A recent PubMed search for mesenchymal stem cells reveals more than 40,000 publications. Some studies have shown that MSCs can heal cartilage, bone, ligament, and tendon. Interventional orthopedics is the use of percutaneous techniques under imaging guidance to deliver MSCs and other orthobiologics to promote healing and avoid the need for surgery. There are early clinical data to suggest that, in the future, many orthopedic conditions that previously required surgical intervention may be treatable with guided placement of MSCs.

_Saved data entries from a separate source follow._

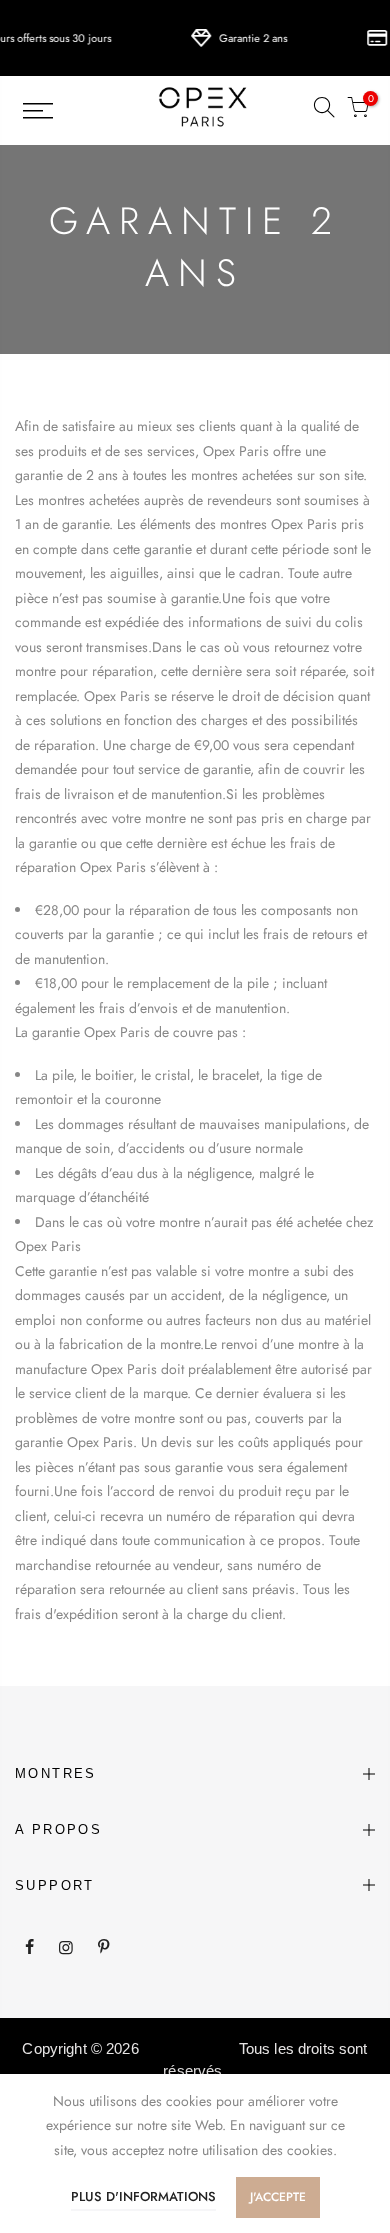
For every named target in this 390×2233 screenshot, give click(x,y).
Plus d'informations (143, 2196)
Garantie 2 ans (244, 38)
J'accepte (278, 2197)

Later the authors provide an overview of the types of stem cells available in bone marrow ( Fig. 1 ).
Mesenchymal Stem Cells
MSCs, also known as marrow stromal cells or colony-forming fibroblasts, are multipotent adult stem cells that have shown clinical potential as therapeutic agents in regenerative medicine. They are derived from other mesodermal tissues. Experiments in the 1980s and 1990s demonstrated that local environmental factors cause MSCs to differentiate into different cell types. For example, culturing MSCs with ascorbic acid, inorganic phosphate, or dexamethasone causes them to differentiate into osteoblasts, whereas exposure to transforming growth factor beta causes them to differentiate into chondrocytes. More recent research has revealed that MSCs are actually a heterogeneous population of similar cells rather than one distinct cell type.
Hematopoietic Stem Cells
Hematopoietic stem cells (HSCs) are stem cells that are responsible for the production of blood; they are also secondarily involved in muscle repair. In the body they are recruited from the bone marrow when local muscle satellite cells are unable to complete muscle repair.

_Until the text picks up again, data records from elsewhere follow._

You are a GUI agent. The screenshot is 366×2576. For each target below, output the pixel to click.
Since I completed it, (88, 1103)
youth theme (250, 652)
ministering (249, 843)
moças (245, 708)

Endothelial Progenitor Cells
Endothelial progenitor cells are recruited from bone marrow to facilitate vascular homeostasis and neovasculogenesis. This cell type may be useful for reestablishing vascularity in chronically injured musculoskeletal tissues.
Pericytes
Pericytes reside around blood vessels and are recruited from the bone marrow for neovasculogenesis. Some investigators have suggested that they can differentiate into MSCs when injuries occur.
Osteochondral Reticular Cells
These stem cells are concentrated in the metaphysis of long bones but not in the perisinusoidal space. They can differentiate into osteoblasts, chondrocytes, and reticular marrow stromal cells.
Multilineage Differentiating Stress-Enduring Cells
Multilineage differentiating stress-enduring cells can differentiate into endoderm, mesoderm, and ectoderm. They are activated by physical stress and act as a reserve cell source. They are also involved in regenerative homeostasis and tissue repair.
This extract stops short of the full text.